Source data
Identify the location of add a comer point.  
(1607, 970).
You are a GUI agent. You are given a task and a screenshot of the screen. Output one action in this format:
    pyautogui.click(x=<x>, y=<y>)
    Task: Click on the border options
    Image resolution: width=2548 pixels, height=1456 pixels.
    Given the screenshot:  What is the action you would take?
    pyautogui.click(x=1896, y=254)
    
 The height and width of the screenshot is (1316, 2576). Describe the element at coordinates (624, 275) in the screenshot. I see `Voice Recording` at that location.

### WHAT IS REQUIRED:
Return every line of the listing above, unchanged.

### IN RESPONSE:
Identify the location of add a comer point.  
(1607, 970).
You are a GUI agent. You are given a task and a screenshot of the screen. Output one action in this format:
    pyautogui.click(x=<x>, y=<y>)
    Task: Click on the border options
    Image resolution: width=2548 pixels, height=1456 pixels.
    Given the screenshot:  What is the action you would take?
    pyautogui.click(x=1896, y=254)
    
 The height and width of the screenshot is (1316, 2576). Describe the element at coordinates (624, 275) in the screenshot. I see `Voice Recording` at that location.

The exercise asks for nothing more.